Selected text:
CHEYENNE, Wyo. - According to the latest numbers from Bloomberg, the U.S. vaccination rate is over 3.3 million doses per day, and about 37% of the nation’s population - more than 123 million people - have received at least one dose of a COVID-19 vaccine.

But in Wyoming, that rate is woefully short of the norm. A recent CDC report indicating what is known as “vaccine hesitancy,” all 23 Wyoming counties are listed in the top one percent, with at least 29% of residents expressing their doubts about taking the vaccine.

Eleven counties in particular - Campbell, Carbon, Converse, Crook, Goshen, Johnson, Natrona, Niobrara, Platte, Washakie and Weston counties - report that over 32% of their residents are believed to be hesitant toward the inoculations against the novel coronavirus.

And that’s not surprising, according to Bill Crampton, the public health nursing supervisor in Park County. Although over 25% of the residents have been vaccinated in Park County, Crampton says that he’s talked to several people about why they are hesitant to take the vaccine.

“People aren't trusting of the government, and this has been building for 60 plus years - so it's not like it's a surprise,” he said. “But you know, I've heard everything from, ‘I'm not getting it because everybody's pushing it too hard,’ to ’I'm not getting it because it hasn't been out there long enough.’”

Crampton notes that many young people aren’t as interested in getting the vaccine - and additionally, the rapid rollout of the vaccine is a concern for Park County residents.

Information given:
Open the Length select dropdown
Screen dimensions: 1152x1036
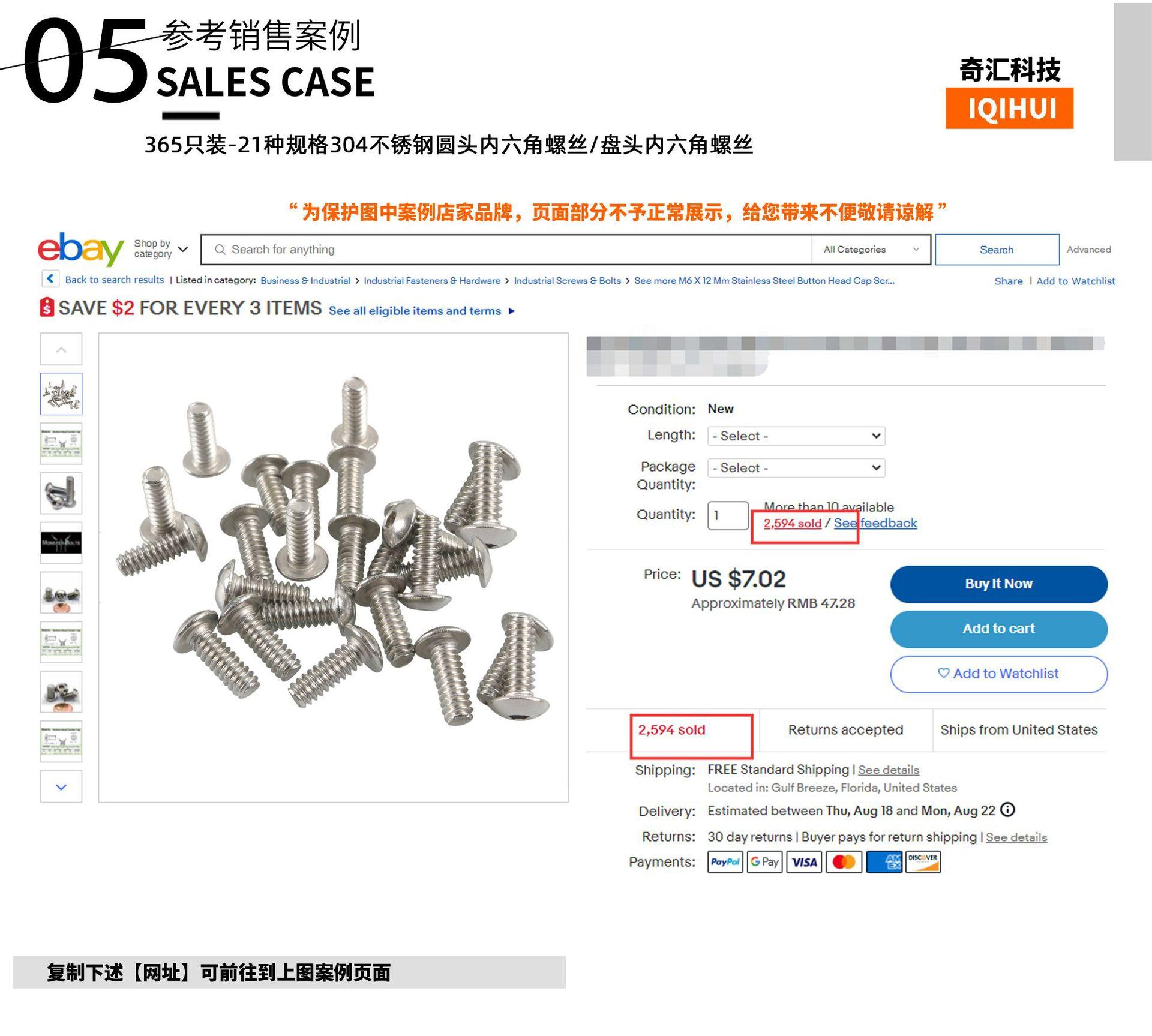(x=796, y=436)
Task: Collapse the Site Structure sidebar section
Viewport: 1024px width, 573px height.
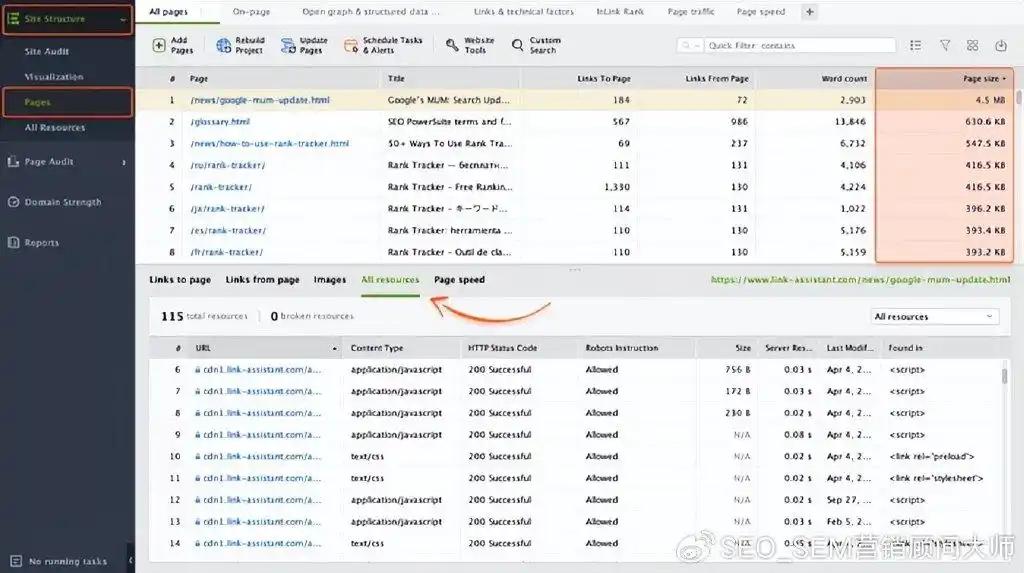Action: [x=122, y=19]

Tasks to complete:
1. According to the article on Wyoming vaccine hesitancy, why does Bill Crampton say the hesitancy is not a surprise? Answer in one to three sentences.
2. Answer these questions from the article on Wyoming vaccine hesitancy:
(a) About what share of the nation's population has received at least one dose of a COVID-19 vaccine?
(b) How many Wyoming counties does the CDC report list in the top one percent for vaccine hesitancy?
(c) What is Bill Crampton's position?
3. Resume the article on Wyoming vaccine hesitancy, picking up after its last sentence.
The listing is drawn from a different source than the article on Wyoming vaccine hesitancy.

Results:
1. Crampton says people don't trust the government. He adds that this distrust has been building for more than 60 years.

2.
(a) About 37%, which is more than 123 million people.
(b) All 23 Wyoming counties.
(c) He is the public health nursing supervisor in Park County.

3.
“Many of the questions that are being asked right now are questions that we would have answered with about 10 years worth of studies, and we're still gathering information as we go along,” Crampton said.

Crampton notes that the concern over the Johnson and Johnson vaccine hasn't helped those who are already hesitant.

“That's just added to the anxiety,” he explains, adding that the confusion at top levels of government also hampers the vaccination effort.

“Their messaging has been confusing - it's been contradictory,” he said.

But he adds it’s more than that - it’s human nature to look for conspiracies.

He said, “There's always somebody who comes up with some information later, and we find out we weren't told the whole truth - various government agencies that have apparently been caught in lies, and it makes folks just go, ‘Why should I trust what you tell me?’”

Kathy Emmons is the Executive Director for the Laramie County Health Department in Cheyenne. She says they’ve seen an average of about 400 people per day in the clinics their office has coordinated in the last couple of weeks.

In their county, 52% of the seniors which are 65 and older have taken the vaccine - but only 25% of the folks who are 18 and over have been inoculated.

One of the reasons that people are hesitant to get the vaccine, according to some of the residents that Emmons has talked to, is because in Wyoming the true impact of the virus hasn’t been felt.

“I was talking with one lady, and she was a little bit older, I would guess she was mid to late 60s. And I asked her how she was doing and, and she said, ‘You know, I was really hesitant to get the vaccine.’ She said, ‘I really didn't know if the COVID virus was really that bad,’" Emmons said.

“And I said, ‘Well, I just got off the phone with a 57 year old gentleman who told me he had gotten the vaccine, because he also had COVID, and it was so bad, he never wanted to go through that again.’"

“And right before I talked to her, I also saw that we lost a person in Laramie County, the death of a 47 year old. And I told her that,” she said.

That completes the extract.